Маша переводит взгляд на отца и вяло начинает жевать. Коля гладит ее по голове и подкладывает лучшие кусочки. Это, видимо, при его аппетите самое высшее выражение любви.

Письмо я им написала в конце октября. Может быть, холодные затяжные дожди, которые беспрестанно колотили по асфальту, подтолкнули меня к этому посланию. Оно получилось грустным, осенним: дескать, прошло столько лет, и вспомнилось прошлое — Тарабиха, они, Полина, Коля и Машенька, и если им будет не в большой труд, то пусть кто-нибудь черкнет мне пару слов, потому что из тех, с кем работала в редакции, вряд ли кто остался в Тарабихе, народ был в основном приезжий.

Ответ пришел быстро. Больше всего Полину задело в моем письме предположение, что сотрудники, с которыми я работала в редакции, разъехались. «Зачем это им разъезжаться? — недоумевала она. — Очень даже хорошо здесь живут. Многие в местное начальство вышли, а один даже в областном масштабе заворачивает».

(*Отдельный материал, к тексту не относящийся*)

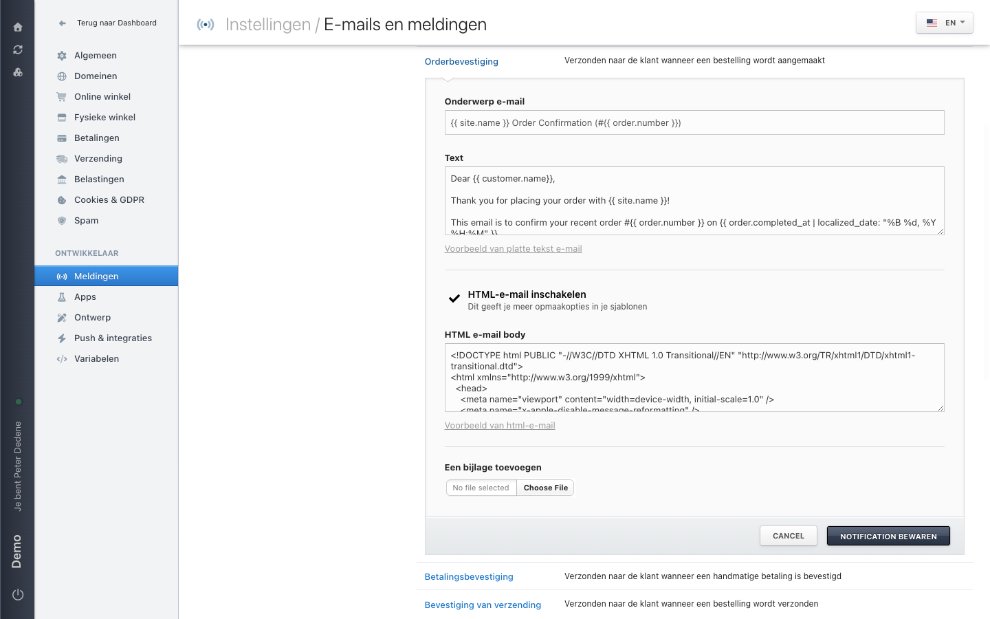Expand the Betalingsbevestiging notification

pos(469,577)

Кто этот один, она не сообщала и о себе ничего не написала, только про Колю и Машу. Коля уже давно сменил работу, «теперь служит не по коммунальной, а по заготовительной части. А Машу не зовут уже Машей, она теперь Марина».

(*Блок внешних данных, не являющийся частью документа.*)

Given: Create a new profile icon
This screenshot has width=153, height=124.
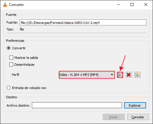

И все-таки была в письме новость, которая стоила всех остальных. Маша-Марина жила в Москве и училась на втором курсе театрального института. Ей был послан наш адрес и дан наказ повидаться с нами и заново познакомиться.

Томка даже растерялась от такой новости, пробовала острить, но глаза глядели растерянно:

— Просто какая-то кузница великих людей эта ваша Тарабиха. Ты, а теперь еще и Маша-Марина… Скоро будем ею гордиться, поползаем перед ней с просьбой о билетике.

Томка была не только растеряна, но и уязвлена. Почему-то причастность к театру какой-то Маши из Тарабихи ее оскорбила.

— Нет, — сказала я Томке, — ползать даже за лучшие билеты на премьеру не буду.

— Правильно, — отозвалась Томка, — тем более что эта Марина совсем не талантливая, а примитивная красотка. Красивым талант не нужен.

— Откуда такие сведения?

— Сама говорила, что она в детстве была симпатичная.

— Я не об этом. Почему это красивым талант не нужен?

— А зачем?

Как же я забыла, что пятнадцать лет — это еще и возраст отчаяния, когда зеркало говорит: некрасивая, некрасивая и уже никогда красивой не будешь.

— Затем, Томка, что хуже нет худшего, когда человек красивый, да бесталанный. Красота сама по себе ничто, всего лишь тщеславие себе да зависть недоброму глазу. А талант — это радость и себе, и людям.

— У меня есть талант? — с опаской спросила Томка.

Я ее успокоила:

— Что за вопрос? Конечно, есть. У всех есть, только не все свой талант ценят. Всем бы только на сцену или в кино сниматься, а свой собственный талант готовы растоптать, предать.

И такие вот прекрасные воспитательные речи и вся наша с Томкой трудная, но искренняя дружба вспыхнули и чуть не сгорели одним светлым ноябрьским днем, когда пришла к нам Марина. Она пришла не одна. Позади нее на лестничной площадке стоял невысокий, щупленький, с миловидным помятым личиком театральный мальчик, которого бы я и на улице определила как незадавшегося, обиженного на судьбу актера. Он был в замшевой куртке и в узких вельветовых брючках, единственное, что спасало его внешность от жалкости, — это шевелюра. Пышные и густые завитки были мастерски подстрижены и уложены. Прическа каким-то образом придавала его уставшему лицу и тщедушной фигуре ореол значительности.